— PASSAGE —
========================================================================

19 Biased Language Examples To Avoid

As a writer, you must use bias-free language in your writing to create an inclusive environment for all. Here are biased language examples to avoid.

It’s crucial to stay on top of speaking to people how they want to be spoken to–especially in an ever-changing climate where new realizations, definitions, and preferred monikers are constantly developing. If you’ve written using biased language in the past, it doesn’t mean you’re a terrible person or a bad writer. Instead, it’s time to learn more about utilizing bias-free language so that your readers feel welcome, no matter their sexual orientation, preferred pronouns, age range, ethnic group, or race.

Here, we’ll explore examples of biased language so that you can learn from the mistakes other writers have made as you create an unbiased language that serves to help groups of people understand one another.

Examples of Biased Language

1. Brown Bag

Type of Bias: Racial

Say This Instead: Lunch bag

Many people are surprised to learn that this seemingly innocuous term has racist connotations. In the slavery era of the United States, a brown paper bag was often held up to the faces of potential business patrons. They were permitted to patronize the business if their skin was lighter than the paper bag. They were turned away if their skin was darker than the paper bag.

2. Cake Walk

Type of Bias: Racial

Say This Instead: Easy peasy

The term cake walk also dates back to the slavery era in the United States. On plantations, enslaved people were required to enter dance competitions, and the competition winner received a cake. However, using this language to describe a simple task is derogatory for African-American people, and it’s better to use a more appropriate descriptive term.

3. Christmas Vacation

Biased Language Examples: Christmas Vacation
Instead of referring to a week off in December as Christmas break, referring to it as a holiday break or vacation is more inclusive to all human beings

Type of Bias: Religious

Say This Instead: Winter vacation

Many people do not celebrate Christmas, and assuming that all people in a school or a workplace are Christian is an example of biased language. Instead of referring to a week off in December as Christmas break, referring to it as a holiday break or vacation is more inclusive to all human beings, regardless of which religion they celebrate (if they celebrate a religion at all).

========================================================================

— DATASET EXCERPTS —

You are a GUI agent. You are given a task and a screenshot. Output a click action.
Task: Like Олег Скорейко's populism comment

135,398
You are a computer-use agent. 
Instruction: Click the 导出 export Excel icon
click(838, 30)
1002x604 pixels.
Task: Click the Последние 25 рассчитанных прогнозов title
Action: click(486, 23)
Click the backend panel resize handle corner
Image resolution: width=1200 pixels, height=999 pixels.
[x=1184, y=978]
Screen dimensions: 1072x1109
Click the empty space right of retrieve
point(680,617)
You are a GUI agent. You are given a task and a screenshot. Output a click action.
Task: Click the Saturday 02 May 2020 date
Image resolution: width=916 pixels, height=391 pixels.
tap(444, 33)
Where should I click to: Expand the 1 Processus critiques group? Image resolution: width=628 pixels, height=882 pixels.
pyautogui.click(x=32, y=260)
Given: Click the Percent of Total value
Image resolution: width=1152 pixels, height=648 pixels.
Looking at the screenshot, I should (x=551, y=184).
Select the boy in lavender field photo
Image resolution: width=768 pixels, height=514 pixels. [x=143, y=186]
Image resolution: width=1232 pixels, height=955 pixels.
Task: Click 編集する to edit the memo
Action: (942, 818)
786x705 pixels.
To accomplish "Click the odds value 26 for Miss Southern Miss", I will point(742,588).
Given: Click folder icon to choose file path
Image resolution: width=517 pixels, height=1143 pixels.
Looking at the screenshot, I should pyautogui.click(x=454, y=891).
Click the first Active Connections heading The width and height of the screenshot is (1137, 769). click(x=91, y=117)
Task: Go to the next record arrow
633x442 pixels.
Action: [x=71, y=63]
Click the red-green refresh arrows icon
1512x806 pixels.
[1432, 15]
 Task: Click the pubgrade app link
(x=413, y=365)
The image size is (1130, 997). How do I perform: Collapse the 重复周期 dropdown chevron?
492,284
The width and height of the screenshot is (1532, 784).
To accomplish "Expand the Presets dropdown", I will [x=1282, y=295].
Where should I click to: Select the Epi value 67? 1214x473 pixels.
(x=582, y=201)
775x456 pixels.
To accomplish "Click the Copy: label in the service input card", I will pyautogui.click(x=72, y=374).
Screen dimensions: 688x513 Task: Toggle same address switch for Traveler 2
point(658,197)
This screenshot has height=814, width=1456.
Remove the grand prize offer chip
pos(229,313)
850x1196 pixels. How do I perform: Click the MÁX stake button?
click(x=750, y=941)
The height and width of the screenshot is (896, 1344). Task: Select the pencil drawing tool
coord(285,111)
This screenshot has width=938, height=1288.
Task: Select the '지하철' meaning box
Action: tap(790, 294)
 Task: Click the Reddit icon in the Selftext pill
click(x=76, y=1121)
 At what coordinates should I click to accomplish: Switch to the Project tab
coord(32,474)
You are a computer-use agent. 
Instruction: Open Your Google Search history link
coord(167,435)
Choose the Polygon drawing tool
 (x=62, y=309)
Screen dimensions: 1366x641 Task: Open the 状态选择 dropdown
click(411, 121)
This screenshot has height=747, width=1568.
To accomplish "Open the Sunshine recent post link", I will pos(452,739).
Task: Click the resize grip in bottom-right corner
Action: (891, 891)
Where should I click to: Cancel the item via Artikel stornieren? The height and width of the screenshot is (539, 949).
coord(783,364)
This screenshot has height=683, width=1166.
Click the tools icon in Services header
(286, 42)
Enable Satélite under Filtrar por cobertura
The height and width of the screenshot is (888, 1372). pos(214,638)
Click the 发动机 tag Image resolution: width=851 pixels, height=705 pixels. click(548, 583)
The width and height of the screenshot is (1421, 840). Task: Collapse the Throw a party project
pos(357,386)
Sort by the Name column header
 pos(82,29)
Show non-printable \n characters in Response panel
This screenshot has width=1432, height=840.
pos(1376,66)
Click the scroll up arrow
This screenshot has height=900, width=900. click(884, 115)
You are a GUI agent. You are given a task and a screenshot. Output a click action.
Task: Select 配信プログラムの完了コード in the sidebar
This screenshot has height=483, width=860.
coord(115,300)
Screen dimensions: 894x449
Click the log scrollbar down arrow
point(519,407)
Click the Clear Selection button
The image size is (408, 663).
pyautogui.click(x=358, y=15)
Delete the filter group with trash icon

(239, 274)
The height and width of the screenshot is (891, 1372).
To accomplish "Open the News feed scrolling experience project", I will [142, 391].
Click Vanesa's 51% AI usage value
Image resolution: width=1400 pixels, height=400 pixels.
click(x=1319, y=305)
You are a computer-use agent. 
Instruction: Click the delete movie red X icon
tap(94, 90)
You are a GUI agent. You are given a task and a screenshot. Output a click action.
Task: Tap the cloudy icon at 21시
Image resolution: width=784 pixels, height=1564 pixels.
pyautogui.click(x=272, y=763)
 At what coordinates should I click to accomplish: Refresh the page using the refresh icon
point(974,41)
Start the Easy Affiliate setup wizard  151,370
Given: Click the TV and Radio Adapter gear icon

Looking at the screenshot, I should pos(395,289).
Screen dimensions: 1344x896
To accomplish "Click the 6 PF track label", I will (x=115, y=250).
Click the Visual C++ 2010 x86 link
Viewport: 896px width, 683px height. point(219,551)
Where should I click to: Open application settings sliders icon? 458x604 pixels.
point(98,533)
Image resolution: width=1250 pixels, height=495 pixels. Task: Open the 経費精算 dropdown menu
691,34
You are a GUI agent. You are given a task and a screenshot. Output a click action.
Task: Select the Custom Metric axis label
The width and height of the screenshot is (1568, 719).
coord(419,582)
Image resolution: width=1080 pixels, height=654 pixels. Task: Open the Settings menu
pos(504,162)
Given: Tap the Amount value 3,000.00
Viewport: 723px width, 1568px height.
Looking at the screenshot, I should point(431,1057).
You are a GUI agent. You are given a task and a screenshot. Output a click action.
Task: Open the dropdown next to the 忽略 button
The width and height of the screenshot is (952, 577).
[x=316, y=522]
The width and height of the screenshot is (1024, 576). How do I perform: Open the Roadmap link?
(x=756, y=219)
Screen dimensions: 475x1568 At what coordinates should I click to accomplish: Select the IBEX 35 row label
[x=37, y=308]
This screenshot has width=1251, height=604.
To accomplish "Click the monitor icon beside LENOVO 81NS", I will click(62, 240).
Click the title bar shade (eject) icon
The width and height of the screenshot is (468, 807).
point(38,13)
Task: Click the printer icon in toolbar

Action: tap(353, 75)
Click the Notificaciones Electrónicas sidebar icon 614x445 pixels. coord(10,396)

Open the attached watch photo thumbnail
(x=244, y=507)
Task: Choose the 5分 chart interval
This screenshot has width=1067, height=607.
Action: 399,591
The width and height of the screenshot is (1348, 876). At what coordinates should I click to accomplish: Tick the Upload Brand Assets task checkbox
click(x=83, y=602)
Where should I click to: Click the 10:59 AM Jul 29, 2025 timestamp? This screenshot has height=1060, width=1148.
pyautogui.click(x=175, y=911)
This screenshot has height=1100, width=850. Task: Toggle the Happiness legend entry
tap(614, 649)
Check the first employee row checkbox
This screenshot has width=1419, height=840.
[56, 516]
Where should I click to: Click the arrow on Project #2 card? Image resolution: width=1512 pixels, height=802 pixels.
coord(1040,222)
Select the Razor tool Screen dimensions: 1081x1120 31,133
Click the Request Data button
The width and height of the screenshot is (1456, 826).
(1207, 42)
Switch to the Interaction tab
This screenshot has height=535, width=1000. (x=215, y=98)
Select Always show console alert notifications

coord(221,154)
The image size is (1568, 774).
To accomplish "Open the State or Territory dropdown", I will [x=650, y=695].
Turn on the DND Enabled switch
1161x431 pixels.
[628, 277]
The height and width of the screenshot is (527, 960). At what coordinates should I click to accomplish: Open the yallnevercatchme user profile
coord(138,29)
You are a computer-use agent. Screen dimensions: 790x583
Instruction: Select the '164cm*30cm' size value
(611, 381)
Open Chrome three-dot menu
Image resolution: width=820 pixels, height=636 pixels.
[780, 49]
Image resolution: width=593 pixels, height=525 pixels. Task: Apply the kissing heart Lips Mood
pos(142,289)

========================================================================

According to the text on biased language, why should a week off in December be called winter vacation rather than Christmas vacation? Answer in one to three sentences. The entries are separate material and have nothing to do with the text on biased language.

— RESPONSE TO THE TASK —
Many people do not celebrate Christmas, and assuming that everyone in a school or workplace is Christian is biased. Calling the time off a holiday break or vacation includes everyone, whatever religion they celebrate or if they celebrate none.